Around the same time as his brother was getting married, Francis also married Augusta May Walker and opened his photography studio in Lewiston, Maine. Within a short time, it became one of the largest in the state. He also developed an affinity for photography and suggested to Freelan that they work together, following the tragedy of the factory fire.

By 1885, the brothers established the Stanley Dry Plate Company where they perfected the factory process of manufacturing dry plates. Their business was incredibly successful and they amassed a small fortune. Their work completely transformed photography of the time.

Stanley Steamers

Always the entrepreneurs, the Stanley brothers weren't satisfied with their successful photo plate venture. With both time and money burning holes in his pocket, Francis became interested in motor cars. In the middle of an American innovation Renaissance (thank you, Alexander Graham Bell and Thomas Edison), he built his first wagon and bicycle parts and, after much deliberation, decided that steam automobiles was the way of the future. The brothers took Francis's first car to the 1898 Boston Auto Show and the crowd found it to be quite impressive. They began producing custom-ordered steam cars and eventually began the Stanley Motor Carriage Company in 1902.

Power Correctly Generated, Correctly Controlled, Correctly Applied to the Rear Axle. 

Colloquially, the vehicles were called Stanley Steamers, though they made several different models. Their initial business was great, despite the high cost. During 1898 and 1899, they produced and sold over 200 cars, which was more than any other U.S. automaker.

John Brisben Walker and Amzi L. Barber purchased the Stanley business in 1899 and managed the enterprise together for a few months. The brothers stayed on as consultants.
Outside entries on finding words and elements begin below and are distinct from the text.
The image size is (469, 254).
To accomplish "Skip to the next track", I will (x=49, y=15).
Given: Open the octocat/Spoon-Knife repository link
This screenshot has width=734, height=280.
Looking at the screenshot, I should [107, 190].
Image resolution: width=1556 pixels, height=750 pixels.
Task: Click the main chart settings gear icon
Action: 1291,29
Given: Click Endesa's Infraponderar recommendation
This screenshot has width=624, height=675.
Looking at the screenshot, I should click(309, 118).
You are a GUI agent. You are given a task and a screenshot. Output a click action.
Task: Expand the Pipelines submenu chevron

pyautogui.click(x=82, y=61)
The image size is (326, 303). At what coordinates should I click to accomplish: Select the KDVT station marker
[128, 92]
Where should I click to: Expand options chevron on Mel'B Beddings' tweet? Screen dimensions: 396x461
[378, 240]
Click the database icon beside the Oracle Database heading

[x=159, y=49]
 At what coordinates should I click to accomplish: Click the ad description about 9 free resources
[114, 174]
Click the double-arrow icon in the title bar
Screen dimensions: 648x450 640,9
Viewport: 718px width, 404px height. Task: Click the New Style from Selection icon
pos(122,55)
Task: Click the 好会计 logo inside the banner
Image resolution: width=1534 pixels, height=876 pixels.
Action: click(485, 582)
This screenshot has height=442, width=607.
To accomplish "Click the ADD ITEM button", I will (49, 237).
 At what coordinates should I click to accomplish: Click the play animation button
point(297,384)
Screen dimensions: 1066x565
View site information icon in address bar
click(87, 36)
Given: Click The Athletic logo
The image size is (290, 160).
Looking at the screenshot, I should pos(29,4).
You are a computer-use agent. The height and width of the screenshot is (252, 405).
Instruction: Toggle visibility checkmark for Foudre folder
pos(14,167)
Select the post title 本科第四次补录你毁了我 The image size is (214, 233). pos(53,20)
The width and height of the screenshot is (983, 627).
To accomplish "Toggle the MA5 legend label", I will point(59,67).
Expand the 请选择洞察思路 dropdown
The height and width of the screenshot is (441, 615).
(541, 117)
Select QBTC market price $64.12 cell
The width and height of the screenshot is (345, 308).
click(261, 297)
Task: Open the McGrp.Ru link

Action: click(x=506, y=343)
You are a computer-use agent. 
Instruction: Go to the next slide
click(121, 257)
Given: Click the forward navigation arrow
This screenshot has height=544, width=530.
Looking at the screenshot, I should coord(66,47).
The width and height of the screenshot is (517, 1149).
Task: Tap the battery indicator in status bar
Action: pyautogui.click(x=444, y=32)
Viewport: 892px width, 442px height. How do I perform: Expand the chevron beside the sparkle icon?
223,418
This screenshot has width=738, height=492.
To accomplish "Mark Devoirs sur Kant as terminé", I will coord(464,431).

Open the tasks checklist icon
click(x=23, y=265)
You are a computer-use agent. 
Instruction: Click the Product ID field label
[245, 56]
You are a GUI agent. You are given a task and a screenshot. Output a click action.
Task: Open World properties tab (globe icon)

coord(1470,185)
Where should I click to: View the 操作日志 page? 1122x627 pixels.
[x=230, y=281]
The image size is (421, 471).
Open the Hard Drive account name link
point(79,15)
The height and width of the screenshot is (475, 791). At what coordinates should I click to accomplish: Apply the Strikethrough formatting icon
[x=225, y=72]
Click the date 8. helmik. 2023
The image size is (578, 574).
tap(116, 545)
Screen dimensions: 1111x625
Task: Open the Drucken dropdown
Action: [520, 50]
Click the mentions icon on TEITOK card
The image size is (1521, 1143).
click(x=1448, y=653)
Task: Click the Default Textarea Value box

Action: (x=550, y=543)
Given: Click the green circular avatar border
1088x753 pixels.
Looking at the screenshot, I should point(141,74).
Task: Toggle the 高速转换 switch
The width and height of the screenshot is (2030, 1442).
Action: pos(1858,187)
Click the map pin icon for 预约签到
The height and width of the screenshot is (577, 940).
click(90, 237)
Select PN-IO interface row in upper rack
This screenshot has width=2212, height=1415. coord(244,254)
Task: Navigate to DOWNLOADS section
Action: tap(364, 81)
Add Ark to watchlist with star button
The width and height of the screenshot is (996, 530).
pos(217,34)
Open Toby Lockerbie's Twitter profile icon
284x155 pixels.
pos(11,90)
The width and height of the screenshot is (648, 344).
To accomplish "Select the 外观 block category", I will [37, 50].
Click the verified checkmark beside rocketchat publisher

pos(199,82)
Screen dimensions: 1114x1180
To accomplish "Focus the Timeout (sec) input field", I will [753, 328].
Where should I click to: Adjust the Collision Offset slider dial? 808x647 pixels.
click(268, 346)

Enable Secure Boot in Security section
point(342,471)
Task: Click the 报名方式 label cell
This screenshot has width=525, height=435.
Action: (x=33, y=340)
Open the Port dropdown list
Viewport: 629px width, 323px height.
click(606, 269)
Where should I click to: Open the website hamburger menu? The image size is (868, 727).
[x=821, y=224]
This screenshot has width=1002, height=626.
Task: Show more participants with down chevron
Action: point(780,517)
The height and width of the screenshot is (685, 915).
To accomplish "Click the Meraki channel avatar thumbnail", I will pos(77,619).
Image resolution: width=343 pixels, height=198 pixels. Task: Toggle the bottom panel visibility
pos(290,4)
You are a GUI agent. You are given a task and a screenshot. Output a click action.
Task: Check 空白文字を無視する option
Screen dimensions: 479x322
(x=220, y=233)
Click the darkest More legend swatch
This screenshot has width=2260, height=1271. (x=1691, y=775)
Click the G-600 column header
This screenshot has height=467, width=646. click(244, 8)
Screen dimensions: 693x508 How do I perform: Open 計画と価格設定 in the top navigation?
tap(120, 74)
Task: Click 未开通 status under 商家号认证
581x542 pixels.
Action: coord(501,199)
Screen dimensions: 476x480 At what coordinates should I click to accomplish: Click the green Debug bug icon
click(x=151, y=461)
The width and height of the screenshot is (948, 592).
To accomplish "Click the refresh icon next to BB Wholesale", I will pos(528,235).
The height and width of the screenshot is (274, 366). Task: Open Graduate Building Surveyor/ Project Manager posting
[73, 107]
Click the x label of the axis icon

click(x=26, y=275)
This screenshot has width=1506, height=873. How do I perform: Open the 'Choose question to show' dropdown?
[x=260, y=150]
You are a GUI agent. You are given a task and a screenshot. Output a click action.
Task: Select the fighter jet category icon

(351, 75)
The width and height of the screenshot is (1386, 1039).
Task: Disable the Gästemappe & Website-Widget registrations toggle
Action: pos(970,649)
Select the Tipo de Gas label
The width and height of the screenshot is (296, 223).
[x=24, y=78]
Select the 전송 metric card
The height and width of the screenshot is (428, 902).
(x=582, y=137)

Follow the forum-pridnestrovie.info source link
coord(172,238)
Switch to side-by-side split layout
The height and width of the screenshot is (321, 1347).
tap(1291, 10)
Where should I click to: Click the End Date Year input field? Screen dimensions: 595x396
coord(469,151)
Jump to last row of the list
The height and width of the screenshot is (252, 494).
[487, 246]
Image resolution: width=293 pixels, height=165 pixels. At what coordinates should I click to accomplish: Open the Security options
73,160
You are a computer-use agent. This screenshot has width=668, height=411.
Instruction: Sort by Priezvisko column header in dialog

Within a year, however, Walker and Barber split and formed two separate companies— the Locomobile Company of America and the Mobile Company of America, respectively. With the disintegration of their company, the Stanley bros started over again with new and improved designs.

Photographic rival George Eastman (of Eastman-Kodak) even purchased a Stanley. In 1904, the brothers sold Eastman the Stanley Dry Plate Company for $500,000.

The brothers sold the auto company again in 1917. The next year, Francis died in an automobile accident near Wenham, Massachusetts.

Freelan and Flora Stanley at the summit of Mt. Washington in a Stanley Motor Carriage

Stanley Hotel

In 1903, Freelan was once again stricken with tuberculosis. As was a customary treatment of the day, he and Flora headed west to take in the restorative air of the Colorado Rockies. They made their way to Estates Park and stayed in a primitive cabin for the course of the summer. Freelan's health greatly improved. Grateful for his recovery and impressed by the landscape, Stanley acquired property in Estates park and built a summer cottage. But the house wasn't enough: he wanted to turn Estates park into a resort town. In 1907, construction began on the Hotel Stanley.

The large Colonial Revival hotel opened on July 4, 1909. It was a modern marvel. Key features included a hydraulic elevator, electricity, running water, a telephone in every guest room and a fleet of specially-designed Stanley "Model Z" Mountain Wagons to bring guests from the train station.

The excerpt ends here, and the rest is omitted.